§ TASK TO CARRY OUT: Look below for the line with "You are a GUI". Extract that line and each one after it through the last, word for word.

───

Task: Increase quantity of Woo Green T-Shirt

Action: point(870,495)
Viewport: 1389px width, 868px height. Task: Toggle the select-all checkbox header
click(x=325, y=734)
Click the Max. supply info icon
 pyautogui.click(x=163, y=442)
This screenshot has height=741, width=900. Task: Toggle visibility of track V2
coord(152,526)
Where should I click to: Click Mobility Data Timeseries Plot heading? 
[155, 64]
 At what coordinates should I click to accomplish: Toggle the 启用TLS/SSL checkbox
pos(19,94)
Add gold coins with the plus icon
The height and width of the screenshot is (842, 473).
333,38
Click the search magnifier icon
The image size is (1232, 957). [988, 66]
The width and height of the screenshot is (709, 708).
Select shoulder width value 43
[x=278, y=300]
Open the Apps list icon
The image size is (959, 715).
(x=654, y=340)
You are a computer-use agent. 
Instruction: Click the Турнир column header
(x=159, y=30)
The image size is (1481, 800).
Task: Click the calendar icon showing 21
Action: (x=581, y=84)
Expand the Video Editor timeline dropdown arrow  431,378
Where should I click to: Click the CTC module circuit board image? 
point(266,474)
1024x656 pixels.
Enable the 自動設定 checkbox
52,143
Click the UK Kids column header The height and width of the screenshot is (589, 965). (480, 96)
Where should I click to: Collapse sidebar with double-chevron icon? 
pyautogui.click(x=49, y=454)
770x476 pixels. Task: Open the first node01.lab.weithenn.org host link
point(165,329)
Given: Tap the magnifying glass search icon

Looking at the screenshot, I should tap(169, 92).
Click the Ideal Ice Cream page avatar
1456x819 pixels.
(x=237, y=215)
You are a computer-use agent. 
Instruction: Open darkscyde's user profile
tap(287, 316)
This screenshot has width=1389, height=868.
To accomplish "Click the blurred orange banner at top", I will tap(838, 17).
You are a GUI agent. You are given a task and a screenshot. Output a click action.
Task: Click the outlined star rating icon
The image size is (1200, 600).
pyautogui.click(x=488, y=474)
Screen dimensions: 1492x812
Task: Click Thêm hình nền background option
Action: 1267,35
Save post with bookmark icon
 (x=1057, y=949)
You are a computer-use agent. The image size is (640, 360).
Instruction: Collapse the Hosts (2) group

───

§ SOLUTION:
You are a GUI agent. You are given a task and a screenshot. Output a click action.
Task: Click the outlined star rating icon
The image size is (1200, 600).
pyautogui.click(x=488, y=474)
Screen dimensions: 1492x812
Task: Click Thêm hình nền background option
Action: 1267,35
Save post with bookmark icon
 (x=1057, y=949)
You are a computer-use agent. The image size is (640, 360).
Instruction: Collapse the Hosts (2) group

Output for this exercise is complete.